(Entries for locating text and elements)
┏━━

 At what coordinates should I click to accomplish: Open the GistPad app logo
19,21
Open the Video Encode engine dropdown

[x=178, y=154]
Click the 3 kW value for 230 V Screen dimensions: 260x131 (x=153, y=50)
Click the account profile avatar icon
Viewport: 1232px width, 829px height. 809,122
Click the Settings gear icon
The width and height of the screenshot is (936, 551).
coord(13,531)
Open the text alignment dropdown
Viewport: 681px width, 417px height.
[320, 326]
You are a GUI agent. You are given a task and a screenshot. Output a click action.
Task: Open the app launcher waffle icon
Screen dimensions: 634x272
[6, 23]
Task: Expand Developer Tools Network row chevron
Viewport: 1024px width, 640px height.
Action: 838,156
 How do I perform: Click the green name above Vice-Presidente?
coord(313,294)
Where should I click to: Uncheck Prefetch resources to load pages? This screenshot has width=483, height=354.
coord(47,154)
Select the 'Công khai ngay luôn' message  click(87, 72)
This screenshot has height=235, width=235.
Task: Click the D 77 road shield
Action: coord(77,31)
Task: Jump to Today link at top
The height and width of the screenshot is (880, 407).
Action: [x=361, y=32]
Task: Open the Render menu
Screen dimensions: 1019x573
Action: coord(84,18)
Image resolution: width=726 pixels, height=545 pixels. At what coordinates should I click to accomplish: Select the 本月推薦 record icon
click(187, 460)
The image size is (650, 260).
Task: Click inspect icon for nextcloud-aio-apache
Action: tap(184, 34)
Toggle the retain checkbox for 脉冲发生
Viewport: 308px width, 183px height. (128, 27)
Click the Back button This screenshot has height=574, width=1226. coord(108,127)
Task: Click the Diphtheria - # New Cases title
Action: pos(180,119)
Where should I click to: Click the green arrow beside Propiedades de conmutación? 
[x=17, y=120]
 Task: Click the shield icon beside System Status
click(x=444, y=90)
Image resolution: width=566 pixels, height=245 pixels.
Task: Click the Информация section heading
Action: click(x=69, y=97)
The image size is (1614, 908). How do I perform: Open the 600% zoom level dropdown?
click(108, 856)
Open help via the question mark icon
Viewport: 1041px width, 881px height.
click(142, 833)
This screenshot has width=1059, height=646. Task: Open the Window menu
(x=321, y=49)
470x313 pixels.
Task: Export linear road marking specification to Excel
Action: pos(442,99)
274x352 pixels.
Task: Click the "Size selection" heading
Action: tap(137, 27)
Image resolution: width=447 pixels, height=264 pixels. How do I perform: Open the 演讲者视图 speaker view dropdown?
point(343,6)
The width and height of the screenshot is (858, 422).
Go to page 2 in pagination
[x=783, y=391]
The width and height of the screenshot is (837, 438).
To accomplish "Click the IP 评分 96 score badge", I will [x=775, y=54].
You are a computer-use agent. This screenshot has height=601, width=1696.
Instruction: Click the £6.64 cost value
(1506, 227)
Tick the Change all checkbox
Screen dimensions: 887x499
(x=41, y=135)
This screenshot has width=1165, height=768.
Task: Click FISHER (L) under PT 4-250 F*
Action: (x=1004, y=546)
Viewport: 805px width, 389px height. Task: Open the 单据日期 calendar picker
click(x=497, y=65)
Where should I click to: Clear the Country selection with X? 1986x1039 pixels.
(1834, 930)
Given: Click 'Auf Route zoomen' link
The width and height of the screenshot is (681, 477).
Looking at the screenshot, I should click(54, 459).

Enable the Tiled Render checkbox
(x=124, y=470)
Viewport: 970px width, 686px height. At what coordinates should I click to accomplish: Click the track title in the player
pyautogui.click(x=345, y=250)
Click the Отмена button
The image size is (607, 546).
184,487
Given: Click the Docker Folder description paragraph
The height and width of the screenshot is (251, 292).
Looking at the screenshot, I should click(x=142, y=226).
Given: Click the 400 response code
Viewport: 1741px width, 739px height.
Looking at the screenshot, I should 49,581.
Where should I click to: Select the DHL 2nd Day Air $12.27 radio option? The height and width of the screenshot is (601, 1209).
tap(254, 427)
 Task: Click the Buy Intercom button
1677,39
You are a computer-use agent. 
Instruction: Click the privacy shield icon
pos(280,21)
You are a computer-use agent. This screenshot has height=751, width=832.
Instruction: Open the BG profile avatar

┗━━

[Work instructions] Reproduce all of the records above word for word, without changing anything.

[Final result]
 At what coordinates should I click to accomplish: Open the GistPad app logo
19,21
Open the Video Encode engine dropdown

[x=178, y=154]
Click the 3 kW value for 230 V Screen dimensions: 260x131 (x=153, y=50)
Click the account profile avatar icon
Viewport: 1232px width, 829px height. 809,122
Click the Settings gear icon
The width and height of the screenshot is (936, 551).
coord(13,531)
Open the text alignment dropdown
Viewport: 681px width, 417px height.
[320, 326]
You are a GUI agent. You are given a task and a screenshot. Output a click action.
Task: Open the app launcher waffle icon
Screen dimensions: 634x272
[6, 23]
Task: Expand Developer Tools Network row chevron
Viewport: 1024px width, 640px height.
Action: 838,156
 How do I perform: Click the green name above Vice-Presidente?
coord(313,294)
Where should I click to: Uncheck Prefetch resources to load pages? This screenshot has width=483, height=354.
coord(47,154)
Select the 'Công khai ngay luôn' message  click(87, 72)
This screenshot has height=235, width=235.
Task: Click the D 77 road shield
Action: coord(77,31)
Task: Jump to Today link at top
The height and width of the screenshot is (880, 407).
Action: [x=361, y=32]
Task: Open the Render menu
Screen dimensions: 1019x573
Action: coord(84,18)
Image resolution: width=726 pixels, height=545 pixels. At what coordinates should I click to accomplish: Select the 本月推薦 record icon
click(187, 460)
The image size is (650, 260).
Task: Click inspect icon for nextcloud-aio-apache
Action: tap(184, 34)
Toggle the retain checkbox for 脉冲发生
Viewport: 308px width, 183px height. (128, 27)
Click the Back button This screenshot has height=574, width=1226. coord(108,127)
Task: Click the Diphtheria - # New Cases title
Action: pos(180,119)
Where should I click to: Click the green arrow beside Propiedades de conmutación? 
[x=17, y=120]
 Task: Click the shield icon beside System Status
click(x=444, y=90)
Image resolution: width=566 pixels, height=245 pixels.
Task: Click the Информация section heading
Action: click(x=69, y=97)
The image size is (1614, 908). How do I perform: Open the 600% zoom level dropdown?
click(108, 856)
Open help via the question mark icon
Viewport: 1041px width, 881px height.
click(142, 833)
This screenshot has width=1059, height=646. Task: Open the Window menu
(x=321, y=49)
470x313 pixels.
Task: Export linear road marking specification to Excel
Action: pos(442,99)
274x352 pixels.
Task: Click the "Size selection" heading
Action: tap(137, 27)
Image resolution: width=447 pixels, height=264 pixels. How do I perform: Open the 演讲者视图 speaker view dropdown?
point(343,6)
The width and height of the screenshot is (858, 422).
Go to page 2 in pagination
[x=783, y=391]
The width and height of the screenshot is (837, 438).
To accomplish "Click the IP 评分 96 score badge", I will [x=775, y=54].
You are a computer-use agent. This screenshot has height=601, width=1696.
Instruction: Click the £6.64 cost value
(1506, 227)
Tick the Change all checkbox
Screen dimensions: 887x499
(x=41, y=135)
This screenshot has width=1165, height=768.
Task: Click FISHER (L) under PT 4-250 F*
Action: (x=1004, y=546)
Viewport: 805px width, 389px height. Task: Open the 单据日期 calendar picker
click(x=497, y=65)
Where should I click to: Clear the Country selection with X? 1986x1039 pixels.
(1834, 930)
Given: Click 'Auf Route zoomen' link
The width and height of the screenshot is (681, 477).
Looking at the screenshot, I should click(54, 459).

Enable the Tiled Render checkbox
(x=124, y=470)
Viewport: 970px width, 686px height. At what coordinates should I click to accomplish: Click the track title in the player
pyautogui.click(x=345, y=250)
Click the Отмена button
The image size is (607, 546).
184,487
Given: Click the Docker Folder description paragraph
The height and width of the screenshot is (251, 292).
Looking at the screenshot, I should click(x=142, y=226).
Given: Click the 400 response code
Viewport: 1741px width, 739px height.
Looking at the screenshot, I should 49,581.
Where should I click to: Select the DHL 2nd Day Air $12.27 radio option? The height and width of the screenshot is (601, 1209).
tap(254, 427)
 Task: Click the Buy Intercom button
1677,39
You are a computer-use agent. 
Instruction: Click the privacy shield icon
pos(280,21)
You are a computer-use agent. This screenshot has height=751, width=832.
Instruction: Open the BG profile avatar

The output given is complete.